● Extrait du texte
(Boa Vista) Dans un hôpital de l’Amazonie brésilienne, des enfants yanomami récupèrent. Le nombre élevé de cas graves de dénutrition et de paludisme parmi les jeunes a poussé le nouveau gouvernement de gauche à déclarer une urgence sanitaire.

À l’hôpital pour enfants San Antonio de Boa Vista, situé dans l’État de Roraima, dans le nord du Brésil, un groupe d’enfants à demi nus aux bras et aux jambes très maigres somnole dans des hamacs bleus.  

Certains ont été hospitalisés pour pneumonie, paludisme, gastro-entérites ou morsures de serpents dans cet hôpital public où sont soignés 59 mineurs autochtones.

Parmi eux 45 sont des Yanomami, dont huit ont été placés en soins intensifs, a indiqué vendredi la mairie de Boa Vista à l’AFP, qui gère l’hôpital.

« Malheureusement, nos enfants souffrent », a expliqué à l’AFPTV Marcelo Yanomami, originaire de la communauté d’Oroxofi, près de la frontière brésilienne avec le Venezuela.

Sa fille, âgée d’un an et cinq mois, a été hospitalisée pendant sept jours pour malnutrition. Elle ne pèse que 4,9 kilos, à peine plus qu’un nouveau-né.

« Là où je vis, il n’y a pas de nourriture […] Il n’y a pas de bananes. Il n’y a pas de jeu », raconte Marcelo, qui affirme que la malnutrition parmi la population yanomami est un « vieux problème, pas un problème récent ».

« Nous n’avons pas autant d’adultes qu’avant (ce qui réduit la main-d’œuvre disponible pour la chasse). Aujourd’hui, ils sont tous trop faibles pour travailler », explique-t-il.

L’hôpital San Antonio est le seul de l’État de Roraima qui soigne les enfants jusqu’à douze ans.

Quelque 30 400 autochtones vivent sur les terres yanomami, à cheval sur les États de Roraima et d’Amazonas, mais également sur une partie du Venezuela voisin.

« La grande majorité (des enfants) arrive en souffrant d’une dénutrition de modérée à grave, compliquée par des infections comme une pneumonie, le paludisme ou une gastro-entérite », explique à l’AFP-TV, le Dr Eugenio Patrico, pédiatre à l’hôpital San Antonio.  

« À cause de la dénutrition, ils ont très peu de réserves pour combattre les infections », explique le médecin, « donc les répercussions sont plus importantes et certains doivent aller en soins intensifs ».

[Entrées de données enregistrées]

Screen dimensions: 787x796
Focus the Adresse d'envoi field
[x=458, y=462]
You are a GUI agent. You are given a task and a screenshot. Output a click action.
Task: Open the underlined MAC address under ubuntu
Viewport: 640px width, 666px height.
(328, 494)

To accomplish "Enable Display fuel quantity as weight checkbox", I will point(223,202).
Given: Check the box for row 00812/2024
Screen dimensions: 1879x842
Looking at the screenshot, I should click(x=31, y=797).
---
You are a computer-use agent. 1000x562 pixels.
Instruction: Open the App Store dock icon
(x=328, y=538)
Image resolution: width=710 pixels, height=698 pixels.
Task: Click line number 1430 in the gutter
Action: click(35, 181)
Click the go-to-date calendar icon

● À vous
Recopiez sans rien changer, s'il vous plaît, le passage de l'article sur les enfants yanomami hospitalisés qui s'ouvre sur les mots contenant « (Boa Vista) Dans » et se termine par « une urgence sanitaire. ». Les données n'interviennent en rien dans cet exercice.

● Corrigé
(Boa Vista) Dans un hôpital de l’Amazonie brésilienne, des enfants yanomami récupèrent. Le nombre élevé de cas graves de dénutrition et de paludisme parmi les jeunes a poussé le nouveau gouvernement de gauche à déclarer une urgence sanitaire.